DATA FOR ANALYSIS:
= Beginning of Section =
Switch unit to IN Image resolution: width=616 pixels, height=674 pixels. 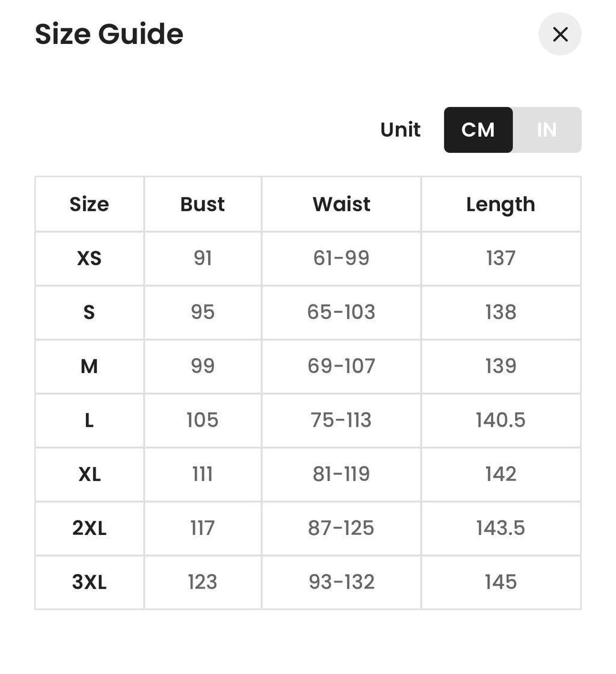(547, 130)
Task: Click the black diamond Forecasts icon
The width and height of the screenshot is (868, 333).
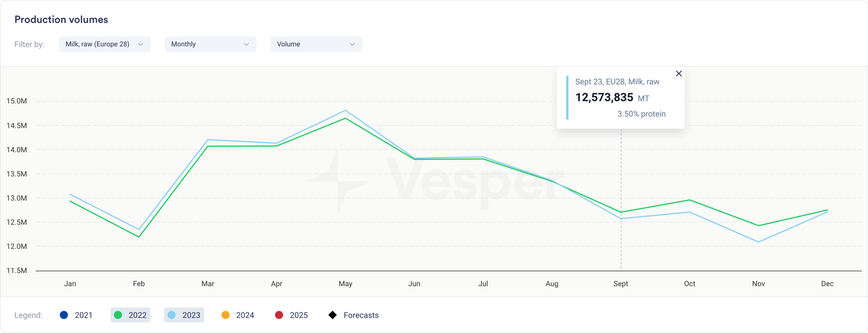Action: (333, 315)
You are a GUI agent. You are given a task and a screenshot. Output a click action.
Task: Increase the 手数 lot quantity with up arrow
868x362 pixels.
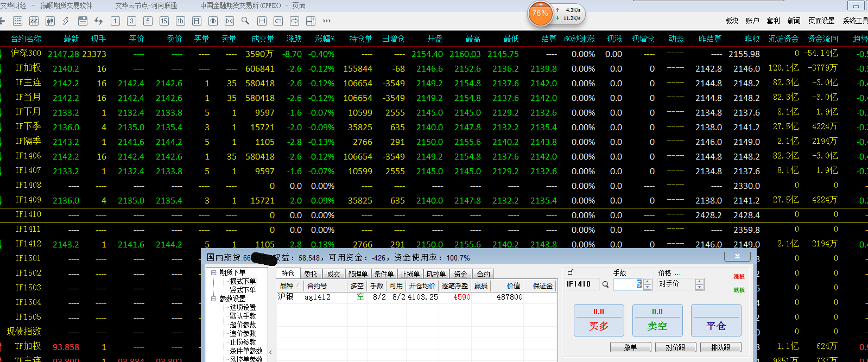[647, 282]
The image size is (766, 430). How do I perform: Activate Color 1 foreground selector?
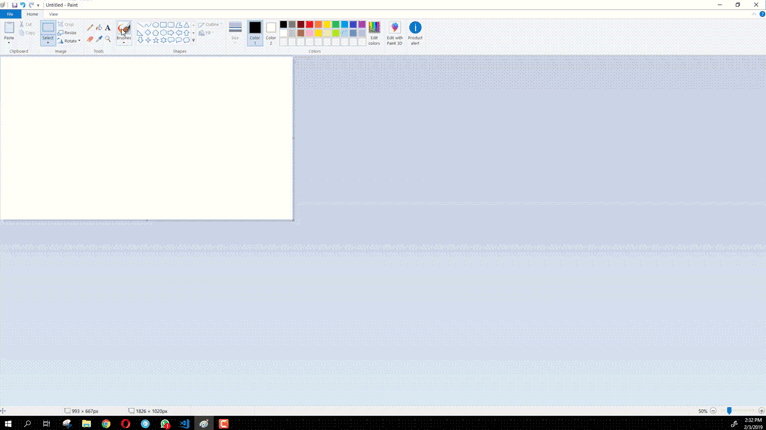[255, 33]
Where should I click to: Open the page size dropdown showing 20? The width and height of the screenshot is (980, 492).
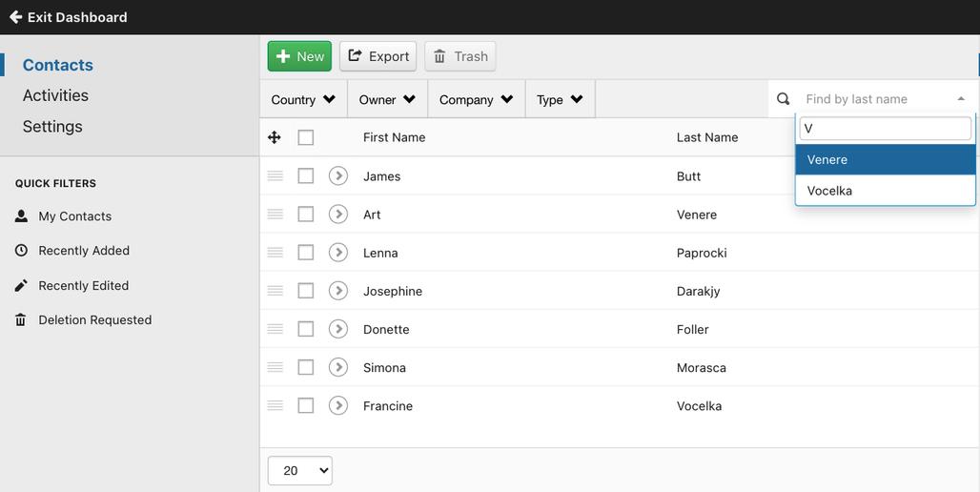click(x=300, y=471)
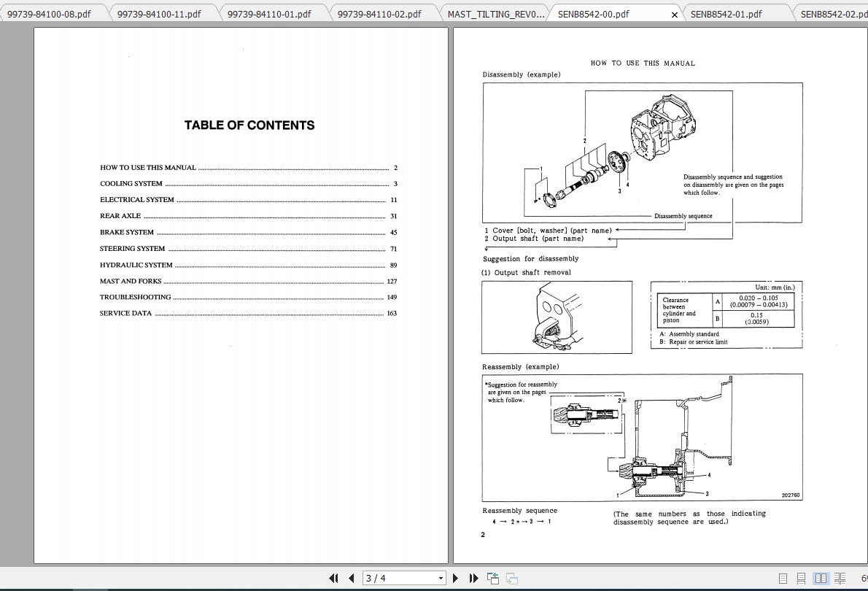Jump to the first page

point(333,578)
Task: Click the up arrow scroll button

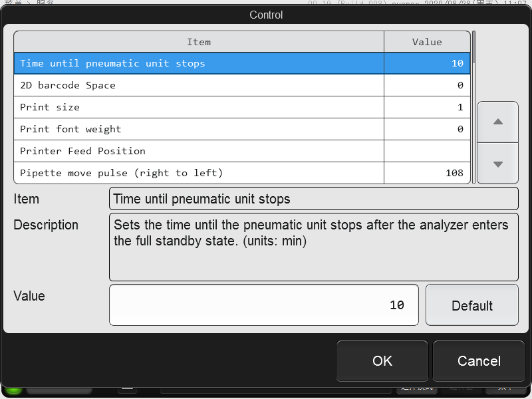Action: click(497, 122)
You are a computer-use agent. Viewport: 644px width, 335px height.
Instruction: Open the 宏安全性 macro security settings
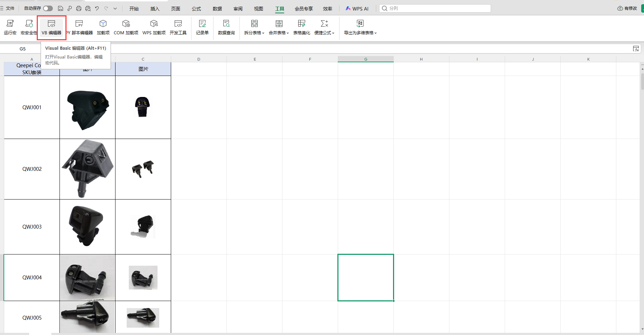coord(29,27)
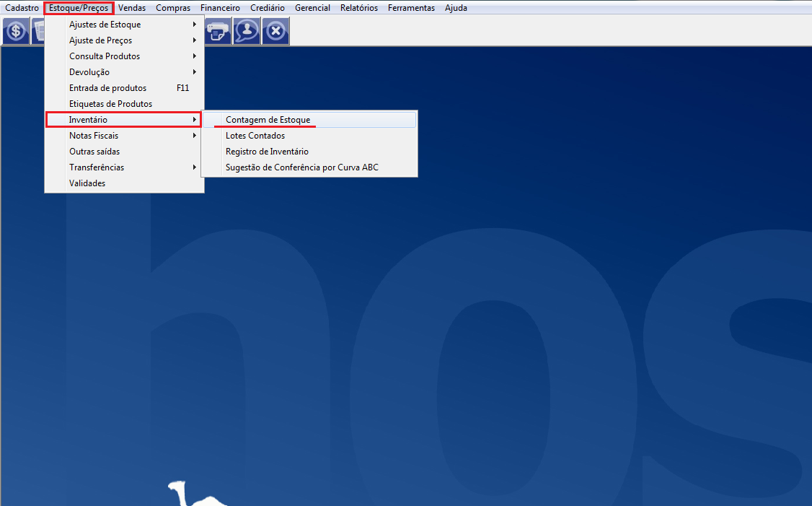Open the Vendas menu in menu bar

tap(132, 8)
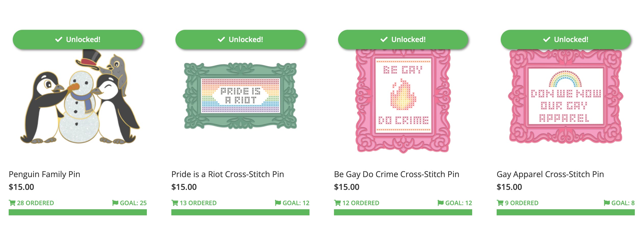Open the Be Gay Do Crime Cross-Stitch Pin link

point(396,174)
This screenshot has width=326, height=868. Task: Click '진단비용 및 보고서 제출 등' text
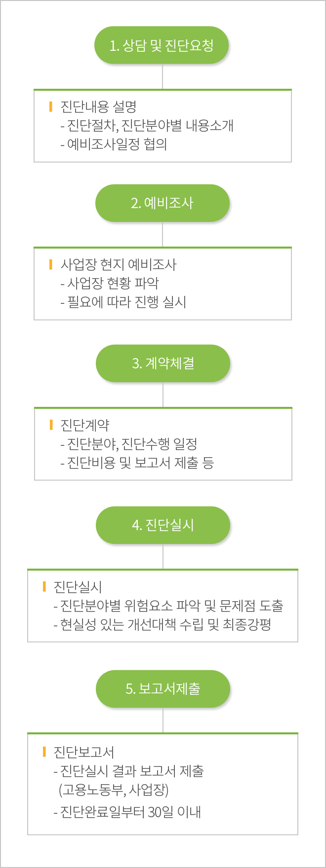[x=137, y=463]
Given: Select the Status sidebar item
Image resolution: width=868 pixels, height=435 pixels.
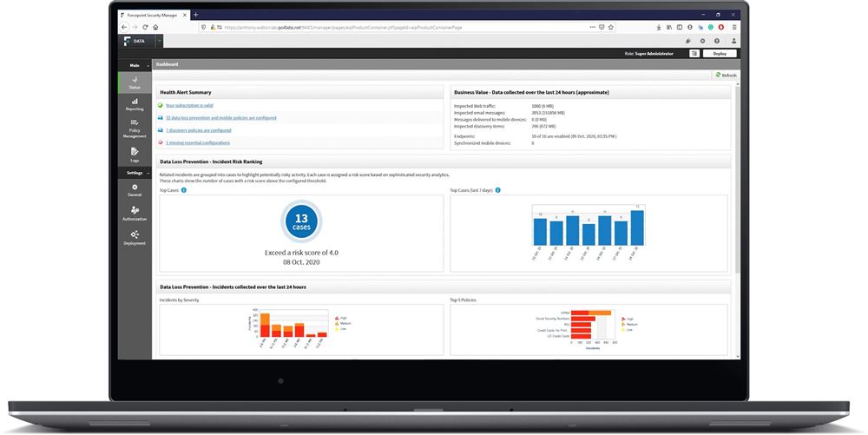Looking at the screenshot, I should point(135,82).
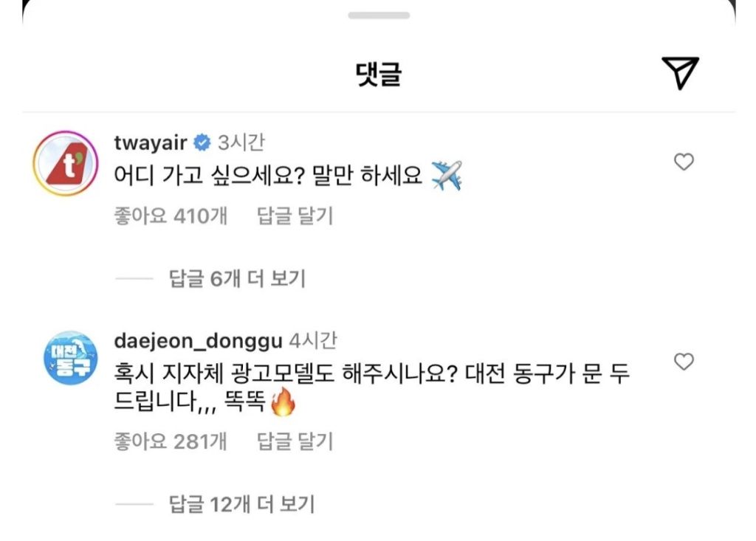Open the twayair profile picture
This screenshot has height=541, width=756.
pyautogui.click(x=66, y=163)
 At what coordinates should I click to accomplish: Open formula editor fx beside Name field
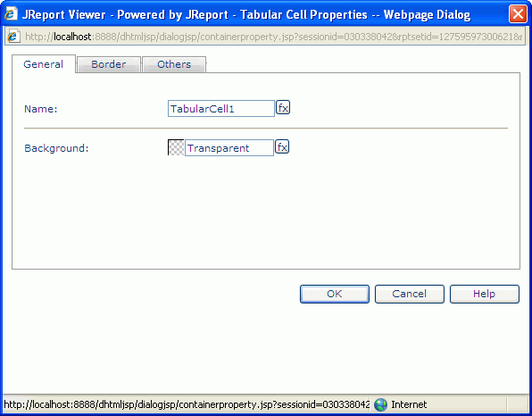[x=283, y=107]
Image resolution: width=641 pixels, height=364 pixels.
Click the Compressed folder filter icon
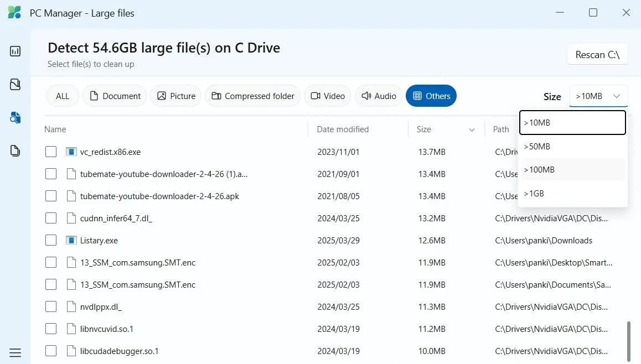(x=216, y=96)
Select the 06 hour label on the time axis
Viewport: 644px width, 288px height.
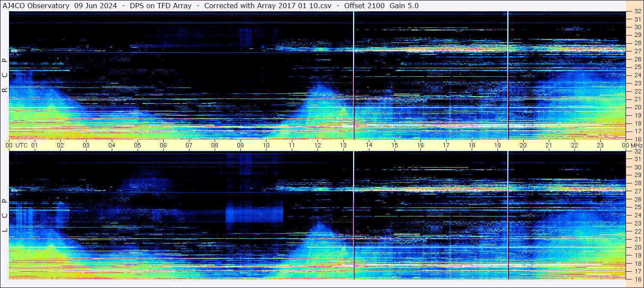coord(163,145)
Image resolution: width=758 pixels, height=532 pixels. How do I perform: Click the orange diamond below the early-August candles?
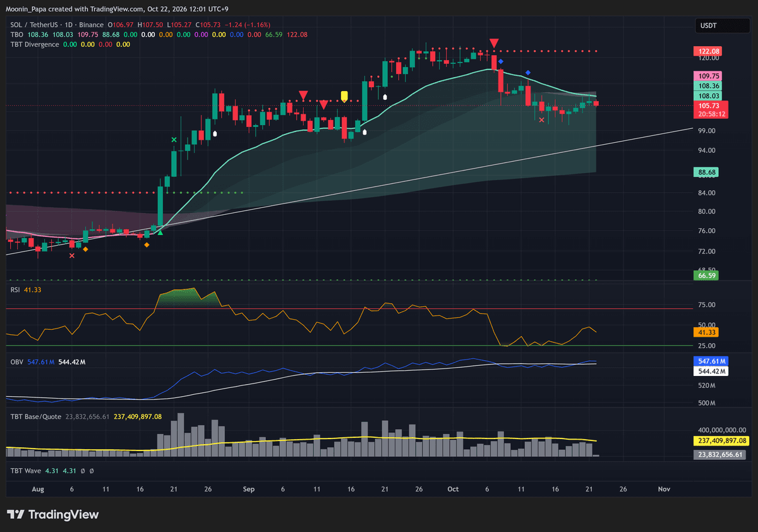(x=85, y=250)
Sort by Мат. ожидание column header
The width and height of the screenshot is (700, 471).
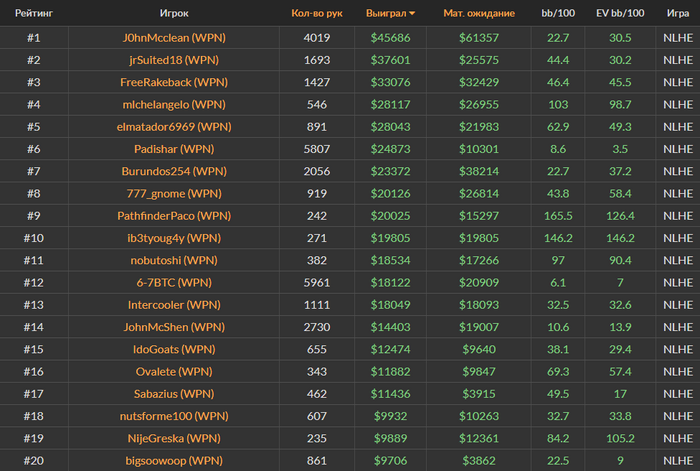479,13
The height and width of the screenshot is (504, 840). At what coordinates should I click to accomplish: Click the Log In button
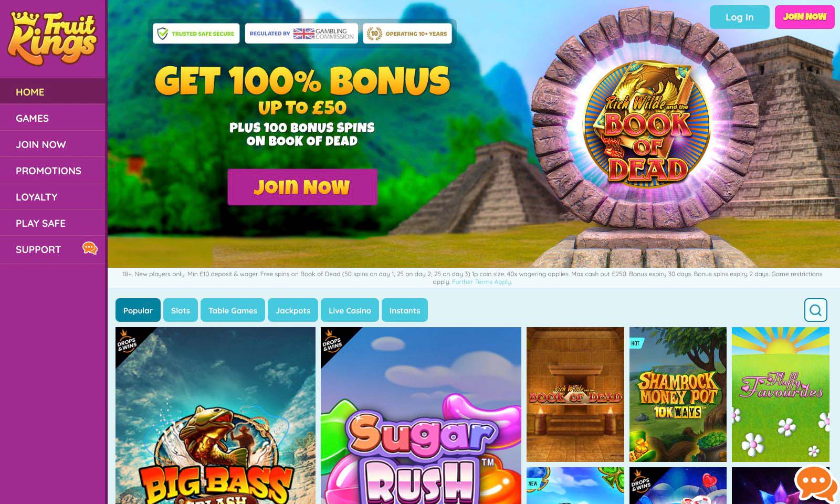coord(739,17)
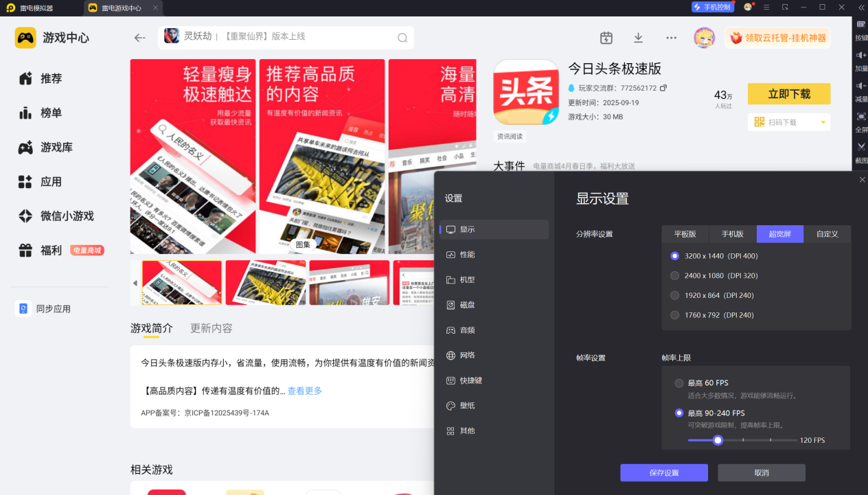
Task: Open the download manager arrow icon
Action: click(x=639, y=38)
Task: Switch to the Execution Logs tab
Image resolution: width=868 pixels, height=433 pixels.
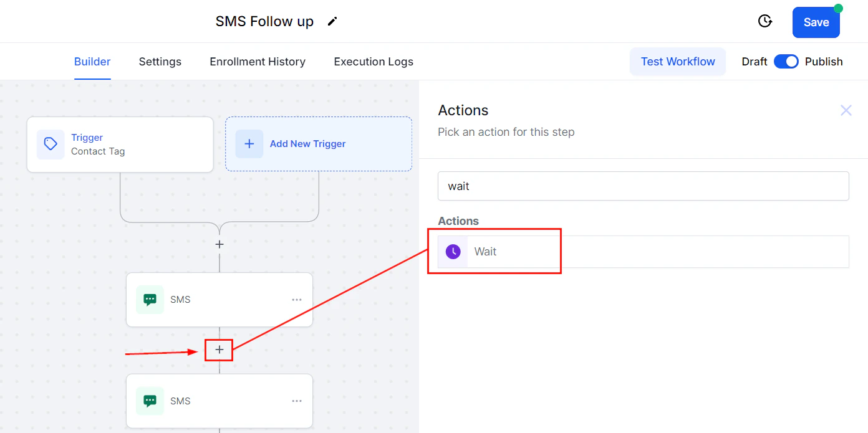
= End of Section =
TASK OBJECTIVE:
Go to the line containing "Where should I", then write out word for word every line from there to the end of the listing. Keep both end lines and drop the pictures.

TASK OUTPUT:
Where should I click to: Open the page size dropdown showing 20? The width and height of the screenshot is (980, 492).
click(x=300, y=471)
Jump to the first page

point(333,578)
Task: Click the up arrow scroll button

Action: click(497, 122)
You are a computer-use agent. Viewport: 644px width, 335px height.
Instruction: Open the 宏安全性 macro security settings
coord(29,27)
Open the Vendas menu in menu bar

tap(132, 8)
Open the Be Gay Do Crime Cross-Stitch Pin link

point(396,174)
This screenshot has width=326, height=868. Task: Click '진단비용 및 보고서 제출 등' text
[x=137, y=463]
Given: Select the Status sidebar item
Image resolution: width=868 pixels, height=435 pixels.
Looking at the screenshot, I should point(135,82).
Open the twayair profile picture
This screenshot has height=541, width=756.
pyautogui.click(x=66, y=163)
 At what coordinates should I click to accomplish: Open formula editor fx beside Name field
[x=283, y=107]
Image resolution: width=641 pixels, height=364 pixels.
Click the Compressed folder filter icon
(x=216, y=96)
Select the 06 hour label on the time axis
Viewport: 644px width, 288px height.
coord(163,145)
Image resolution: width=758 pixels, height=532 pixels. How do I perform: Click the orange diamond below the early-August candles?
(x=85, y=250)
Sort by Мат. ожидание column header
The width and height of the screenshot is (700, 471).
479,13
The height and width of the screenshot is (504, 840). At what coordinates should I click to accomplish: Click the Log In button
coord(739,17)
Task: Open the download manager arrow icon
Action: click(x=639, y=38)
Task: Switch to the Execution Logs tab
Image resolution: width=868 pixels, height=433 pixels.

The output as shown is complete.